New Brunswick

Schizophrenia Society backs community treatment orders

The CEO of the Schizophrenia Society of Canada says mental health patients and their families would benefit from the introduction of community treatment orders in New Brunswick.

New government task force will come up with strategy to implement community treatment orders in N.B.

Matthew Tweedie, a Fredericton lawyer, will be leading a new task force looking at bringing in a system of community treatment orders in New Brunswick. (CBC)
The chief executive officer of the Schizophrenia Society of Canada says mental health patients and their families would benefit from the introduction of community treatment orders in New Brunswick.

The provincial government has set up a new task force that will spend the next year coming up with a strategy to implement the directives, also known as community support orders.

Chris Summerville, who is in Fredericton as part of the local chapter's mental illness awareness event, says the idea is controversial but ultimately benefits patients.

He says this approach monitors patients in the community, which is far better than holding them in a psychiatric facility.

"They wouldn't be using emergency services as much," Summerville said Thursday on Information Morning Fredericton.

"Often you have some individuals with a severe mental illness who are over-users of emergency services … So there is less suffering on the part of the individual if it's done in a humane, compassionate way."

The Gallant government appointed Matthew Tweedie, a Fredericton lawyer, last week to lead the task force that will evaluate the program, which would provide expanded treatment for people with severe mental illness outside of a hospital setting.

2 working groups

The task force will take on an advisory role and will set up two working groups.

One will examine the legislative changes required to the Mental Health Act and the Infirm Persons Act.

The other will look at what services are needed in the province in order to support patients once they are under a community treatment order.

"The primary goal is to reduce hospitalizations, which reduces cost to the hospital. Any time you can keep a patient in their home, in their community, receiving the support that they need, whether it is for mental health or any other health issue, I think intuitively we all think that is best for the patient," Tweedie said.

Summerville, who has dealt with depression, says these orders would help prevent patients from falling through the cracks.

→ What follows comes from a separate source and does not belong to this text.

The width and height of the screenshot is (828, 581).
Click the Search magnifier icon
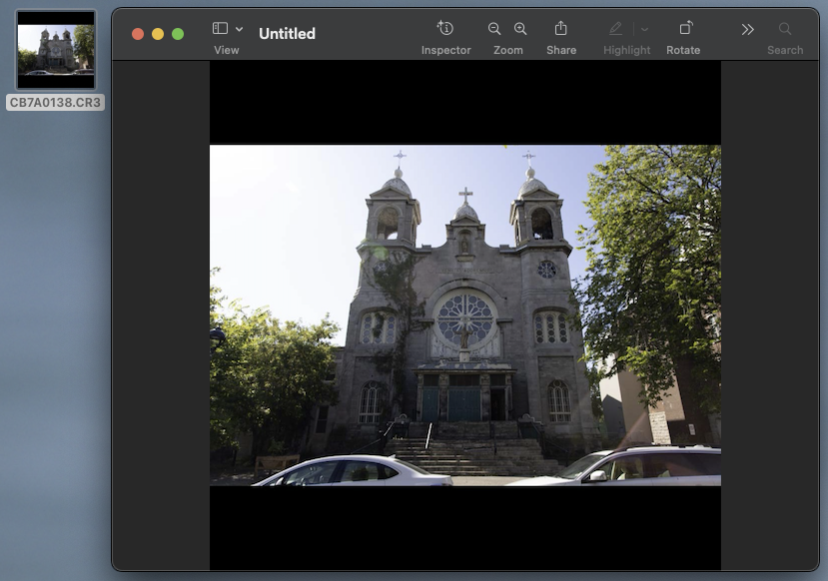coord(785,29)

"Practically it means that under such an order [patients] would agree and promise to take their medications, and cooperate in whatever services are required, and as long as they do it they could live in the community," he said.

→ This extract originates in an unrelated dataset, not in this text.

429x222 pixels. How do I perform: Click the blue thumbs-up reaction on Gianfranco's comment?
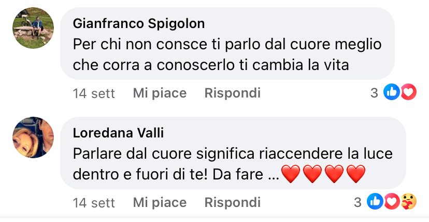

"Sometimes they will send someone out to watch that person to make sure they take their medication … It's not policing, you don't have a watchdog following the person around."

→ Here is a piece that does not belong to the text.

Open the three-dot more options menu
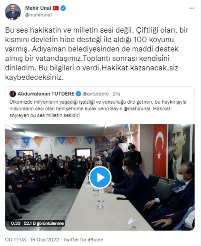 point(192,8)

Failure to obey the agreements could land a patient back in a psychiatric facility.

Engage people living with mental illness

Health Minister Victor Boudreau said in a statement last week the task force will "ensure a more patient-centred approach to care in our communities."

Summerville says the process must involve people living with mental illness and their family members in order to be effective.

"If you meaningfully engage [these groups] as part of this task force you will come up with a better answer than if you do it without them," he said.

The Liberals promised to bring in the orders in their election campaign and it was also a recommendation out of the coroner's inquest into the death of Serena Perry. The coroner's inquest recommended a forthcoming law be called, "Serena's Law."

Organizations, such as the New Brunswick Psychiatric Association, have already put forward calls for community treatment orders.